Provided records ▸
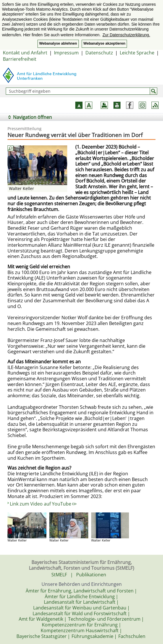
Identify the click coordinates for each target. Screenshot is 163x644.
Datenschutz (99, 53)
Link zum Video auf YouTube (43, 504)
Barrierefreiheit (20, 59)
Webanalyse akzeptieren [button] (104, 43)
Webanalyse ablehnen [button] (58, 43)
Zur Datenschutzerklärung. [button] (126, 35)
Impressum (66, 53)
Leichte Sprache (137, 53)
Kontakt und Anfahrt (25, 53)
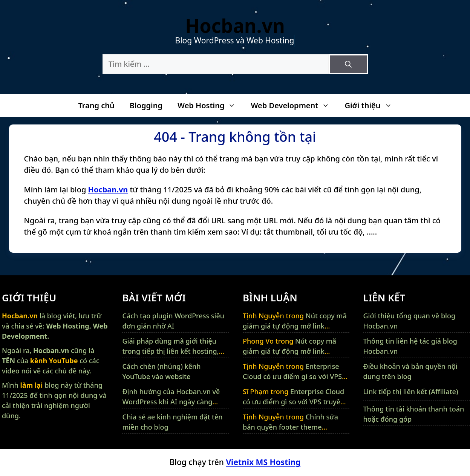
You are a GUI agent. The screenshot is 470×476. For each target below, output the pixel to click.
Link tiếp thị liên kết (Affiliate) (410, 392)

Exercise prompt ▸
Rewrite all of the material above, omitting the pictures. Keep every line, including the instructions, but increase each number in the answer coordinates by 75.

Exercise response ▸
Identify the click coordinates for each target. Screenshot is 163x644.
Datenschutz (174, 128)
Link zum Video auf YouTube (118, 579)
Barrierefreiheit (95, 134)
Webanalyse akzeptieren [button] (179, 118)
Webanalyse ablehnen [button] (133, 118)
Zur Datenschutzerklärung. [button] (201, 110)
Impressum (141, 128)
Leichte Sprache (212, 128)
Kontakt und Anfahrt (100, 128)
You are a GUI agent. The screenshot is 470×476. For each target below, output the pixel to click.
Link tiếp thị liên kết (Affiliate) (485, 467)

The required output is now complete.